The CCME ethanol extract was rich in adenosine and HEA (adenosine derivative) (Figure 6). We have never found cordycepin in C. cicadae mycelium or fruiting bodies. The roles of adenosine in IOP modulation have been well established including binding to A1AR of TM cells to reduce outflow resistance in lowering IOP and stimulating A3AR to increase the fluid inflow of AH and IOP [33,34]. HEA was studied because it is a known Ca²⁺ antagonist in inhibiting muscle contraction. The HEA structure may be legitimately considered as an AR agonist or antagonist. The assessment was conducted with the same induced model as CCME. As a result, HEA showed a significant IOP reduction with dose dependence (Figure 7). Santiago et al. (2002) mentioned that ARs exist in the ciliary body, trabecular meshwork, scleroderma, and retina. They are related to AH formation, outflow, and IOP homeostasis [35]. Zhong et al. found that neuronal survival and blood flow were also affected by ARs.

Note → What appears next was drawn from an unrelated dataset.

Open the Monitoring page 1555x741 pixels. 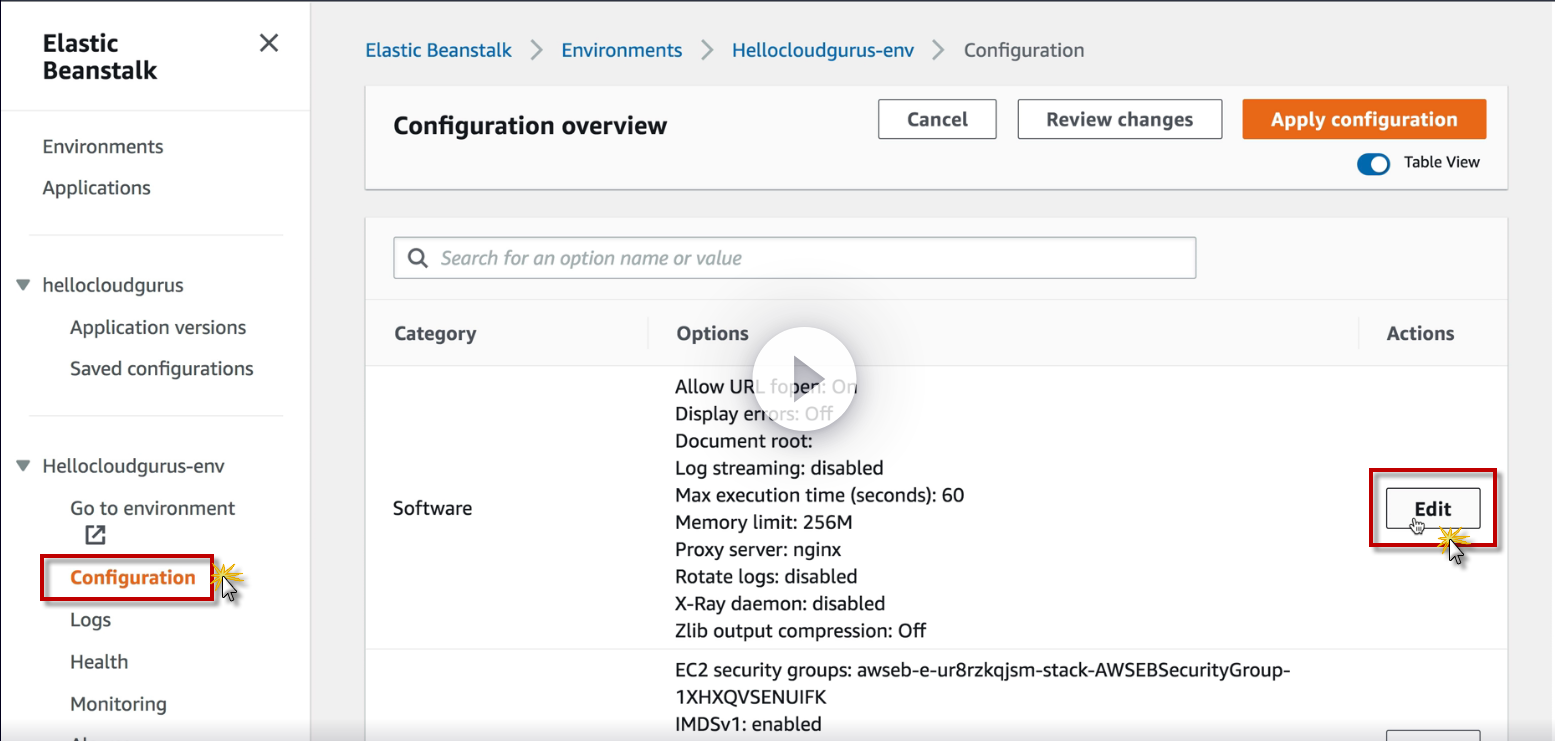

Many A1AR agonists, A2aAR agonists, and A3AR agonists are potentially therapeutic candidates for treating inflammatory diseases such as glaucoma by decreasing IOP and inducing specific anti-inflammatory effects [36,37]. We speculated that HEA may mediate significant effects on IOP similar to AR agonists or antagonists [38,39,40,41]. As an adenosine derivative, HEA may function as an AR agonist or antagonist in decreasing IOP and preventing RGC death in rats and rabbits. This hypothesis was partially supported by HEA activation of A1AR and A2aAR as agonists [42,43]. Activated P2X7 receptor on RGCs increases intracellular Ca²⁺ levels and induces cell apoptosis. Adenosine and ATP are agonists of the P2X7 receptor and can activate P2X7 receptors [44]. We do not know the effect of HEA on the P2X7 receptor, but it is known as a Ca²⁺ channel antagonist and can block the influx of Ca²⁺ into the cytosol. Recently, HEA was found in rat brain after 30 min of i.v. administration. This proved that HEA could pass through the blood–brain barrier (BBB). The CCME promptly initiated IOP reduction at 1 h following the oral route [19]. Studies on pharmacokinetics and blood–retina–barrier (BRB) are also needed.

5. Conclusions

Cordyceps cicadae mycelium alcohol extract (CCME) was shown to have IOP-reducing potential in rat and rabbit models. This study was confirmed with only minor inhibition in the phosphorylated myosin light chain 2 (pMLC2) pathway. Its active ingredient was HEA, which could significantly mitigate the IOP. CCME also protected RGCs from death, similar to the high IOP in rats. Future efforts will focus on elucidating the mechanism and possibly achieving the regulate intraocular pressure.